Я закрываю глаза, припоминая тогдашние ощущения.
— Страшно мне не было. Помню удивление и одновременно чувство, будто так и надо. Но, кажется, все произошло так быстро…
— О чем вы думали?
— О Лиз. Я хотел дать ей знать о том, что со мной случилось.
— Вы имеете в виду аварию или смерть?
— Аварию. Мертвым я себя ни в какой момент не чувствовал.
— Вы видели себя рядом с ней?
— Кажется, да. Потом был туннель, яркий свет и мой отец, он сказал мне…
— Оставьте туннель. Меня интересует Лиз. Вы были дома, в вашей комнате?
— Не знаю. Когда я пытаюсь вспомнить, где это было, мне почему-то видится другая картина. Мы с ней на улице, на Манхэттене, стоим, обнявшись, и целуемся. Я вижу нас сверху, как будто лечу…
— Вот как? Вы видите ваше тело живым в какой-то момент прошлого…
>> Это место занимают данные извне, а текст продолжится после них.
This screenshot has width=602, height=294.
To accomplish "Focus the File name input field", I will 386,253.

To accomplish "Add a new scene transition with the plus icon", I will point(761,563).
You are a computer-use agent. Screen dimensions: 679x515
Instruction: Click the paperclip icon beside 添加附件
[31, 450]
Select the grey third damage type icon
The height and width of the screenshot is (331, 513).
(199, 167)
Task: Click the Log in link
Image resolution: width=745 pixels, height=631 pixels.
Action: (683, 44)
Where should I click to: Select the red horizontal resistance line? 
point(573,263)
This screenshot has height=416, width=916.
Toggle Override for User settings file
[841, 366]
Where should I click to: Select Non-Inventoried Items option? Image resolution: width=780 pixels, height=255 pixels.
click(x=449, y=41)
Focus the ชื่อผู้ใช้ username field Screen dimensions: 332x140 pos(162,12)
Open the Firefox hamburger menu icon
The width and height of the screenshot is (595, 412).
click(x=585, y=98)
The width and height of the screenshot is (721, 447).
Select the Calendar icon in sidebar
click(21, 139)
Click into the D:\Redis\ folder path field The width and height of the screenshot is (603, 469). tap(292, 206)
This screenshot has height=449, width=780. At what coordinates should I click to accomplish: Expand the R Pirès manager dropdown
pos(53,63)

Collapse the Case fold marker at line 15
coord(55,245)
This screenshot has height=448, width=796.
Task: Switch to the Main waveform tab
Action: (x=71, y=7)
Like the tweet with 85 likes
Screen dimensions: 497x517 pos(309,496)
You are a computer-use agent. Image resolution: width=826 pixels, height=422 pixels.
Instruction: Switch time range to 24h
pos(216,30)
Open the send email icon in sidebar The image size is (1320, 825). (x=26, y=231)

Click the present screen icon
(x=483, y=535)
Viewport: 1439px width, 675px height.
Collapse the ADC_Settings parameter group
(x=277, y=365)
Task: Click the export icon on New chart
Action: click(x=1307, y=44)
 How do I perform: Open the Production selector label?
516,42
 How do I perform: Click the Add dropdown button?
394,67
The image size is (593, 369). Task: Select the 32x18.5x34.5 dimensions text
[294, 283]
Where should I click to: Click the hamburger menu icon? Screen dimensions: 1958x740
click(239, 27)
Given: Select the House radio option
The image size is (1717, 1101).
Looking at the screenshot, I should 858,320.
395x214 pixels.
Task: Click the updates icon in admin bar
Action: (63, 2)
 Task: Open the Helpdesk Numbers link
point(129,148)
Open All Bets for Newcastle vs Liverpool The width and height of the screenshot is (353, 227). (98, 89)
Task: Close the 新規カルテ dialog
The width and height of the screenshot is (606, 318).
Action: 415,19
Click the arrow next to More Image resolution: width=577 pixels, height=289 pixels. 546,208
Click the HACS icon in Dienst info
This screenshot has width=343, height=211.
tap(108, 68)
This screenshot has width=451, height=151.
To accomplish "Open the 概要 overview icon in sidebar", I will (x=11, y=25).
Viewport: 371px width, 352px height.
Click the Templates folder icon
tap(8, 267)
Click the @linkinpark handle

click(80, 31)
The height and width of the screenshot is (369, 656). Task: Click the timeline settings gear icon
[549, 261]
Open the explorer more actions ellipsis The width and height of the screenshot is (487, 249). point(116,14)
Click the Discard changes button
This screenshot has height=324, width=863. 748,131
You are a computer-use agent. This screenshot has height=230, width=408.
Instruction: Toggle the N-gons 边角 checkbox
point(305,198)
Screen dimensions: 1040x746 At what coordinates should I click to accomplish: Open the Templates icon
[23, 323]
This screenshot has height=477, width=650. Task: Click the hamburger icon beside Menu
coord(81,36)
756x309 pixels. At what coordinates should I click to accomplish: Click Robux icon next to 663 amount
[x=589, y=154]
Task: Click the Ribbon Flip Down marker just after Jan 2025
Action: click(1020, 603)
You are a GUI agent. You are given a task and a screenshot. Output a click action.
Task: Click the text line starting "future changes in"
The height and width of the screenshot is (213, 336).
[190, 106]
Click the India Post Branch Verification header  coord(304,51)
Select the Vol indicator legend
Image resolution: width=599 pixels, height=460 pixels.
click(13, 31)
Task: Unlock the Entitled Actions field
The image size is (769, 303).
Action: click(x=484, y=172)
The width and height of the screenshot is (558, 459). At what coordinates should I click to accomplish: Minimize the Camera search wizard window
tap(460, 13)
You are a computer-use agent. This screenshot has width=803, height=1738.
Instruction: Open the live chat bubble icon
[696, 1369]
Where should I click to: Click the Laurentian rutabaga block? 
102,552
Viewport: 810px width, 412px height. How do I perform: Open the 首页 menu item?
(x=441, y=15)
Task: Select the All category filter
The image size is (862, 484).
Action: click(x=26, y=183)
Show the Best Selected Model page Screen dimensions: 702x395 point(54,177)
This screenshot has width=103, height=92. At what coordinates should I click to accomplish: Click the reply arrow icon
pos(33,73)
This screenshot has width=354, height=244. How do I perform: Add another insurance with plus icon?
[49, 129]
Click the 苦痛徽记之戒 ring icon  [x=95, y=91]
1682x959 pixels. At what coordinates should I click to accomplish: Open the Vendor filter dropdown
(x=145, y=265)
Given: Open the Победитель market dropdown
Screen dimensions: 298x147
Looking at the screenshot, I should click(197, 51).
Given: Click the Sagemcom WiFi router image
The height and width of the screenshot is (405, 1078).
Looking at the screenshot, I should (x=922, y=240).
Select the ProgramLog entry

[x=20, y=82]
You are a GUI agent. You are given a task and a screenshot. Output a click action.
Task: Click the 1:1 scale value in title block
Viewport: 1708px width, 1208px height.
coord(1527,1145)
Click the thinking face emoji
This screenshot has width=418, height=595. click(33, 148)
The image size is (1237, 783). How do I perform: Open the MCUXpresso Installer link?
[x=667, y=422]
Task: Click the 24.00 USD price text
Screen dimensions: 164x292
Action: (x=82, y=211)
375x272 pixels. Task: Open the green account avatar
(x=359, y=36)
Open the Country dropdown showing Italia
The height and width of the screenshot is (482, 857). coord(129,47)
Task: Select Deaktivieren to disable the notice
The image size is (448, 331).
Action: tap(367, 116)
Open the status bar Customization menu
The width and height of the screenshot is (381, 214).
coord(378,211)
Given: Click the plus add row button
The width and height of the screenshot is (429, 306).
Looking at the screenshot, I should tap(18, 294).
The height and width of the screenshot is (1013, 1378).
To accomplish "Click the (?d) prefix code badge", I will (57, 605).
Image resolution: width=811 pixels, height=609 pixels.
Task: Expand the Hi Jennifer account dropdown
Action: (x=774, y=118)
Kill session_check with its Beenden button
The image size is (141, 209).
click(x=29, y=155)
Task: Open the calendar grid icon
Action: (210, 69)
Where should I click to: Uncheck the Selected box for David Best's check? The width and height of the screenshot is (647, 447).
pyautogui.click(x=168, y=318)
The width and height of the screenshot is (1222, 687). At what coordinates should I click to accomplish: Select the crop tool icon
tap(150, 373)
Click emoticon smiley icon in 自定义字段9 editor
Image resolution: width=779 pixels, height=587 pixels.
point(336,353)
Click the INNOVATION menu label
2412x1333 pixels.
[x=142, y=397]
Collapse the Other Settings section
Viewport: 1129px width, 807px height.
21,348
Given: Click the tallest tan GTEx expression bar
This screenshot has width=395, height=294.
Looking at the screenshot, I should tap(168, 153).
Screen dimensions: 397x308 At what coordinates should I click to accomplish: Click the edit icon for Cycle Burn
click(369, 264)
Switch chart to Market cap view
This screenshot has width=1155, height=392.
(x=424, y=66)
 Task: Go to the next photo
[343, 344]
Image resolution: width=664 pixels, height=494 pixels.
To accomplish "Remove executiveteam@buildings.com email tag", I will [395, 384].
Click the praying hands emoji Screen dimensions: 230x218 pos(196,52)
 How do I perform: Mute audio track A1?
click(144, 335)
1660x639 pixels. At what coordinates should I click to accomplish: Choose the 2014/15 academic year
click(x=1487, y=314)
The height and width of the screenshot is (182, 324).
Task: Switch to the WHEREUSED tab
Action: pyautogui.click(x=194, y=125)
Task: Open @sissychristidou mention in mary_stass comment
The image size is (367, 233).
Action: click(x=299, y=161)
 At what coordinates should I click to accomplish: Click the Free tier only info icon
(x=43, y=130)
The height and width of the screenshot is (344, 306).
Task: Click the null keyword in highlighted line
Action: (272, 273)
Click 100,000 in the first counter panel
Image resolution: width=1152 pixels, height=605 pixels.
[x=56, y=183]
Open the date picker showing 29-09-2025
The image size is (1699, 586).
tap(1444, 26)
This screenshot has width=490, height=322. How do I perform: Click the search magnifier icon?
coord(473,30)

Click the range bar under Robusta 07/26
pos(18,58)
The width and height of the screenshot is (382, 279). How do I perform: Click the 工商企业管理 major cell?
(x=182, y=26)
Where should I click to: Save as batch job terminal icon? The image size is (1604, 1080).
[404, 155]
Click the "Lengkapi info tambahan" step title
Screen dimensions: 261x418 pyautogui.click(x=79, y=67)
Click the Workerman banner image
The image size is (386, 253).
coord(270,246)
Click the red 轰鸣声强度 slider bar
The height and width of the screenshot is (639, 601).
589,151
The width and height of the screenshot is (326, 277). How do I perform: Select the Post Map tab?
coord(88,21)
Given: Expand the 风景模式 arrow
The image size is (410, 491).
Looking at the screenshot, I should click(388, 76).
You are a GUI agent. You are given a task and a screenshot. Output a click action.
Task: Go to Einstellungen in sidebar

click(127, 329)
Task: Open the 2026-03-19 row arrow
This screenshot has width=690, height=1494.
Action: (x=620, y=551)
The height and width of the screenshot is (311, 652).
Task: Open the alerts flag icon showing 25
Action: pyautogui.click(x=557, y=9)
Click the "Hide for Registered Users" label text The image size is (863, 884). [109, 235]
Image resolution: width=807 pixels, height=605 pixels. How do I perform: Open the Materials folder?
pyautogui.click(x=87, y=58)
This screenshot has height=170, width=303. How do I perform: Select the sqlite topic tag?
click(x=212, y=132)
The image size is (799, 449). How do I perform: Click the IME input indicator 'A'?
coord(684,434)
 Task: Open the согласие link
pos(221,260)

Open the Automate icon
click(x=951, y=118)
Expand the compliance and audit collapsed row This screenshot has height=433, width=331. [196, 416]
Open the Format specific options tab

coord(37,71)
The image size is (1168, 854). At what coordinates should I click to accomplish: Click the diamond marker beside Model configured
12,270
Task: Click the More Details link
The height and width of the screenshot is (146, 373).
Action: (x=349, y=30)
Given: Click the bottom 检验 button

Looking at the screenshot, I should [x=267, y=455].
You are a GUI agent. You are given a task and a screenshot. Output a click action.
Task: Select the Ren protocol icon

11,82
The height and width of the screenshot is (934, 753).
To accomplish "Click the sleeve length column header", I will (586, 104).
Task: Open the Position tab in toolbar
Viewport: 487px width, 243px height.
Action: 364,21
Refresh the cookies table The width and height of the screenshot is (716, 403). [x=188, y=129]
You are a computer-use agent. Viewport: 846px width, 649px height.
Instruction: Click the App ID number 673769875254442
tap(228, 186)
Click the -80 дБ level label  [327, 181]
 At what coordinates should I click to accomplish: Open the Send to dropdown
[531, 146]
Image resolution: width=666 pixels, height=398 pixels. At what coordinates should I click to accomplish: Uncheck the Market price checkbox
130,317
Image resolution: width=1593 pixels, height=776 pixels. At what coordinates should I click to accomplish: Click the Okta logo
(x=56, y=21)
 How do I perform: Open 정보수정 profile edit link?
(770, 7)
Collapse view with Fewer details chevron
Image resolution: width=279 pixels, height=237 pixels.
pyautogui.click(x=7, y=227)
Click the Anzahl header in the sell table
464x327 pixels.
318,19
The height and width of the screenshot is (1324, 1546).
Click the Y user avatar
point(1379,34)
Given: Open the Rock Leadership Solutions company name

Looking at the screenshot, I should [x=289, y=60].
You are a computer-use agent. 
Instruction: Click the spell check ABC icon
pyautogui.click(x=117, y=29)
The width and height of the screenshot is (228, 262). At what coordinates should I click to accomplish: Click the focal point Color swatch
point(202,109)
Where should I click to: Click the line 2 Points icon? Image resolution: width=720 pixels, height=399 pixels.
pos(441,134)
— Возможно. Но я не помню, чтобы мы с Лиз целовались в этом месте.
— Где это?
— На углу 42-й улицы и Шестой авеню, под экраном, показывающим сумму государственного долга на сегодняшний день и его долю, приходящуюся на каждую американскую семью…
— И какова же она?
— Шестьдесят шесть тысяч двести девять долларов, — машинально отвечаю я.
— У вас и правда потрясающая память.
Я открываю глаза.
— Только на такие бесполезные подробности. Но этого поцелуя наяву я не помню.
— Это символическая картина.
— Она мне все время снится.
— А цифра не меняется?
— Никогда. И угол зрения один и тот же.
— То есть повторяющийся сон всегда идентичен.
— Нет. Сейчас, когда я уснул… Мне снилась та же сцена, только Лиз отстранилась, и я увидел свое лицо. Это было чужое лицо, это был не я.
— Логично: ваш сон воспроизводит ситуацию, которую вы переживаете в настоящий момент.
— Но это был и не самозванец! Я не знаю, никогда не видел этого человека…
Доктор вздыхает, откидывается назад, закидывает ногу за ногу.
— Мне все-таки кажется, что суть вашей проблемы — ревность.
— Да я никогда в жизни не ревновал! До аварии мне даже в голову не приходило, что у Лиз мог быть кто-то другой. И для меня это вовсе не было бы трагедией, наоборот!
Он жестом просит не перебивать его.
— Вы пребываете в глубокой коме. Кора головного мозга испускает биотоки независимо от внешних факторов. Это ясно? Ваше отдельно существующее сознание — назовем его вашим «астральным телом» — перемещается в комнату Лиз, и вы застаете ее, допустим, в постели с другим мужчиной. Ситуация совершенно для вас невыносимая, что бы вы ни говорили, — невыносимая до такой степени, что во сне вы подменяете ее картинкой-экраном простого поцелуя с незнакомцем на улице. Но в тот момент в комнате эффект двойного потрясения — ревность и нежелание умирать — таков, что ваше «астральное тело» вселяется в любовника. Нечто подобное мы наблюдали в случае Роситы Лопес. С той лишь разницей, что в дальнейшем срабатывают жизненные силы — возможно, это связано с вашим нежеланием уступать место, возможно, нет, — и вы выходите из комы в ясном рассудке. Но отпечаток вашей личности остается в памяти любовника, в которую вы вторглись. Вот откуда и эта раздвоенность сознания, и два Мартина Харриса, оба, насколько я понял, искренне убежденные в своей подлинности.